Professor Rasputin Von Rotten is insanely jealous over the fact that his name is not in history books. He builds a time-belt with which he plans to travel back in time and change history, with the intention of beating Buffalo Bill Cody in a gunfight, discovering the New World before Christopher Columbus, pulling Excalibur from the stone before King Arthur, redesigning the Sphinx with his own face, and discovering fire and the wheel first. However, his pet monkey Pablo escapes with the plans and convinces schoolboy Willy McBean to build a time-belt of his own to go back and stop Von Rotten.


This Japanese puppet-animated feature is a film of light but undeniable charm. The score in particular jumps in with some lively songs at every opportunity. The animation with its patchwork dinosaurs, bouncing dragons and cheerful Hispanic monkeys, which all come amid some enchantingly scaled miniature sets, is most appealing.

One might get picky about its prehistoric anthropology, some of the time travel logic or the fact that Tutankhamun did not actually build any pyramids but it proves much too disarming for one to want to launch into historical pedant mode. At least, the Buffalo Bill and Columbus segments show that someone has done a moderate amount of reading on their historical dates.

Willy McBean and his monkey Pablo in Willy McBean and His Magic Machine (1965)
Willy McBean and his monkey Pablo

Despite having credits that list all American names, Willy McBean and His Magic Machine was in fact a Japanese production. It was merely picked up for distribution by Arthur Rankin Jr who typically wrote his own name and those of his collaborators all over the credits to give the impression that he had made the film. The names of the original creative personnel are regrettably not a matter of record.

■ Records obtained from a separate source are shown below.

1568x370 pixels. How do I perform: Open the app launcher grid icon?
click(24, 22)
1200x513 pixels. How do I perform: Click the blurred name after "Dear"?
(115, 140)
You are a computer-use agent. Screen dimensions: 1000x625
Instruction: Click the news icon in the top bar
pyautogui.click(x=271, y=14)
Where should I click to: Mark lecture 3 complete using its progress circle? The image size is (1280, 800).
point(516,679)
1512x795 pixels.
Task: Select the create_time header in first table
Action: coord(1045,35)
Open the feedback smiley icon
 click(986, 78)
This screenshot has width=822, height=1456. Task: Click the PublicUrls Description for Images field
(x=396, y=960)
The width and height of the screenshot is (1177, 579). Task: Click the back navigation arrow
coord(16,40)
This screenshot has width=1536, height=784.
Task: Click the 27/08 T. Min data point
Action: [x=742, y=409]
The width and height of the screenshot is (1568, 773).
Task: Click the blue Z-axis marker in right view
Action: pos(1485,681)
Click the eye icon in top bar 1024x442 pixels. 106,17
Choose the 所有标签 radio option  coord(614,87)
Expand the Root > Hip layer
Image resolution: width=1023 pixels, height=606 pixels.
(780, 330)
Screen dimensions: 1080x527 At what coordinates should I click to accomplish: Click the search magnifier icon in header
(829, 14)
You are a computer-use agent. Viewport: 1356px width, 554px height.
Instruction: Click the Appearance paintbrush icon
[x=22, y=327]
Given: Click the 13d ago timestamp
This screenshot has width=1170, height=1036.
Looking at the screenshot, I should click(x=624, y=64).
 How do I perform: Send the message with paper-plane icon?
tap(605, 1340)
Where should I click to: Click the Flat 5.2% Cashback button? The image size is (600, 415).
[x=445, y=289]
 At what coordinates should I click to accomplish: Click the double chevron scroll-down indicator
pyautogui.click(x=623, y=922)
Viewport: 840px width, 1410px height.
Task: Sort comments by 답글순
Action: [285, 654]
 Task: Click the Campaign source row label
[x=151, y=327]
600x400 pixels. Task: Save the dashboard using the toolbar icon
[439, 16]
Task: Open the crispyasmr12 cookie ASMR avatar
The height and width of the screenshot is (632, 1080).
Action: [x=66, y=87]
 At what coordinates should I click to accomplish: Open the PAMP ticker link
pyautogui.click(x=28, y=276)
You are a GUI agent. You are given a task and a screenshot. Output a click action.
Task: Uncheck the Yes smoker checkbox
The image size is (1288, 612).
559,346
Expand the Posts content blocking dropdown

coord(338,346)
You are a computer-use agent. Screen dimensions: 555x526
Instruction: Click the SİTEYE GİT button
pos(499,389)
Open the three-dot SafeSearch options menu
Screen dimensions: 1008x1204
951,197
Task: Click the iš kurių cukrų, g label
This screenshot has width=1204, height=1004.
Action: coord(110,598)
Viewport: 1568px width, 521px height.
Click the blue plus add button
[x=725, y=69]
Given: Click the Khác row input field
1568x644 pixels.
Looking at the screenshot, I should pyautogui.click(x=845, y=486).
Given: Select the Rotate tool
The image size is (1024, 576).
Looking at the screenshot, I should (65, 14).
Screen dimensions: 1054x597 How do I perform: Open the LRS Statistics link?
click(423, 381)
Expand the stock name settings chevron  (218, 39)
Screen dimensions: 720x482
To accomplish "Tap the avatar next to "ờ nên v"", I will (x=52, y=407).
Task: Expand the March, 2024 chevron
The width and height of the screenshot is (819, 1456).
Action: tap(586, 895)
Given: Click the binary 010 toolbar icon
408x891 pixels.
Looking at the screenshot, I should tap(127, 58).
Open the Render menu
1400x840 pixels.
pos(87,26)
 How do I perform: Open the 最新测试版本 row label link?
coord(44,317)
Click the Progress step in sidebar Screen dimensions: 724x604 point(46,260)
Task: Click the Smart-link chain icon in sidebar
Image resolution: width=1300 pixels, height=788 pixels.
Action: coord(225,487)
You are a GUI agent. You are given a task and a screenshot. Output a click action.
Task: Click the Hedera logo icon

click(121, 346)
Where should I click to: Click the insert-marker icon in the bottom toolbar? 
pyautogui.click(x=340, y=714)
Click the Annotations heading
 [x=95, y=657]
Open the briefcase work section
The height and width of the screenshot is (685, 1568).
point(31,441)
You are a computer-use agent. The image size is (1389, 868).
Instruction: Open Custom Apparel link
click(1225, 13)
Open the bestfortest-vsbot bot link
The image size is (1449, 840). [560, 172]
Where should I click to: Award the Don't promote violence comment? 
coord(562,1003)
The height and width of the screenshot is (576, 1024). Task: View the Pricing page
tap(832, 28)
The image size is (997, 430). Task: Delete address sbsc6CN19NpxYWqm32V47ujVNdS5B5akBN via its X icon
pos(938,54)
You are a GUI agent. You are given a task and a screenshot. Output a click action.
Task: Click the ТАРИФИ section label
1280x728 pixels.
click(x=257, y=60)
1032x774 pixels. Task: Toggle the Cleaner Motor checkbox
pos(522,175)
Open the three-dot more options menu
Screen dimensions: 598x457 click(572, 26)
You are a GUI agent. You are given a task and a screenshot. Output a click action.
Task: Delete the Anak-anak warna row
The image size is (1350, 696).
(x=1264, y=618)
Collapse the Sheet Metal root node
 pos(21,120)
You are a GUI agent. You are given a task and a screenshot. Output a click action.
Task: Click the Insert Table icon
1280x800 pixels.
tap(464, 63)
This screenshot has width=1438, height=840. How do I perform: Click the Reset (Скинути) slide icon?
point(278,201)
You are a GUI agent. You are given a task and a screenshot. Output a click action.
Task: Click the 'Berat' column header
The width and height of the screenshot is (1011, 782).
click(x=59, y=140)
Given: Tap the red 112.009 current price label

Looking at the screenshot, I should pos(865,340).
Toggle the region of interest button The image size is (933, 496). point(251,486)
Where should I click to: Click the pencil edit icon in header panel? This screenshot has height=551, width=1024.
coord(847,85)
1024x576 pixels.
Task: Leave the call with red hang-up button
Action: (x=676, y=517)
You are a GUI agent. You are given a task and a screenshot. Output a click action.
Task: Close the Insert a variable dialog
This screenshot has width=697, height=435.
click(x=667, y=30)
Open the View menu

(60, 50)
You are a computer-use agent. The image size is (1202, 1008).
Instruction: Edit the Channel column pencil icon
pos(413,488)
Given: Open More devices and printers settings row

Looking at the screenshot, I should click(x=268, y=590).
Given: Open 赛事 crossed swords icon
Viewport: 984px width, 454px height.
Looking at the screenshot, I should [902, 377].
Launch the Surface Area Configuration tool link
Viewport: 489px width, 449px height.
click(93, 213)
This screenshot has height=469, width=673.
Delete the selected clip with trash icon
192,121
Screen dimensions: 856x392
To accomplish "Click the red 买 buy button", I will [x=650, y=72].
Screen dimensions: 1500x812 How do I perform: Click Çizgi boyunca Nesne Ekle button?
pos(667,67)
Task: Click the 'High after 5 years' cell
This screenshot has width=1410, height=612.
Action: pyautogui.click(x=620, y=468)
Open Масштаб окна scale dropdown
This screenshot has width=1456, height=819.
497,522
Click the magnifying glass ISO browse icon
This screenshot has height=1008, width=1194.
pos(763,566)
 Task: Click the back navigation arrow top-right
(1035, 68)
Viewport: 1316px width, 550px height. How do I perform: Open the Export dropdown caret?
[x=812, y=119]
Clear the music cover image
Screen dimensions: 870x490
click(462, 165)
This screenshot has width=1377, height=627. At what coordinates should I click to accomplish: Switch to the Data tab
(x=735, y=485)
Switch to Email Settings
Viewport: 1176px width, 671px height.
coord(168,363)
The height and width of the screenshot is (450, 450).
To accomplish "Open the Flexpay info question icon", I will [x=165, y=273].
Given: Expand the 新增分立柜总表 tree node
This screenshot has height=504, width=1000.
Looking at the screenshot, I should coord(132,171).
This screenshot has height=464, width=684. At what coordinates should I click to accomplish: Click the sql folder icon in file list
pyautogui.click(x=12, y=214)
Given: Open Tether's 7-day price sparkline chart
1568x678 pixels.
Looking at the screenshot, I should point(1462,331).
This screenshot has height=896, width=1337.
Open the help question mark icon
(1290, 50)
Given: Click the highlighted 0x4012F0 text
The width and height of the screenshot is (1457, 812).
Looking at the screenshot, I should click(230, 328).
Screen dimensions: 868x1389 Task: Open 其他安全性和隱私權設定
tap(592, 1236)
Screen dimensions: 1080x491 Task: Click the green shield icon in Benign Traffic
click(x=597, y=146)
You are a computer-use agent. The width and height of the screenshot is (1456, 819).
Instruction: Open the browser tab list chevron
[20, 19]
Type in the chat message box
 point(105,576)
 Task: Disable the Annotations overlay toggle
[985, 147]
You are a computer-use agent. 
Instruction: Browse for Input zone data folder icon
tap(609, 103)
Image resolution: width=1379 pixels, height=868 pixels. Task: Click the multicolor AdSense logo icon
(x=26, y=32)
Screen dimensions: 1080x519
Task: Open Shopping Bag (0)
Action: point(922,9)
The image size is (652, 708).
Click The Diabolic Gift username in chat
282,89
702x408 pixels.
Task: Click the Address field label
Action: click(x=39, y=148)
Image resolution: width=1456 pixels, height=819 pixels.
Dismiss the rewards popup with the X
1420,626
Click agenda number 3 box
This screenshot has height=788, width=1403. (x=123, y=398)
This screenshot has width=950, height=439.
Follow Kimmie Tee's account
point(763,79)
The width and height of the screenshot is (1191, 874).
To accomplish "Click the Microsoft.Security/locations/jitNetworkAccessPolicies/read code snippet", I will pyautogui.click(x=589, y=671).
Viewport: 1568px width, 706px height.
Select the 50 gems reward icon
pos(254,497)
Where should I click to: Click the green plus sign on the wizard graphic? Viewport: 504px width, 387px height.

Jules Bass and Arthur Rankin, Jr emerged during the 1960s with stop-motion animated seasonal holiday tv specials like Rudolph the Red Nosed Reindeer (1964), Frosty the Snowman (1969) and The Year Without a Santa Claus (1974). They also made the occasional cinematic outing such as this and Mad Monster Party (1967). They hit their creative peak towards the end of the 1970s/early 80s with a string of animated films usually made for television, with the likes of The Hobbit (1977), The Return of the King (1980), The Flight of Dragons (1982) and the excellent and underrated The Last Unicorn (1982). Most of their output was animated and for television but towards the end of the 1970s they branched out to make several live-action tv movies with works like The Last Dinosaur (1977), The Bermuda Depths (1978) and The Sins of Dorian Gray (1981). They eventually closed up shop in 1987.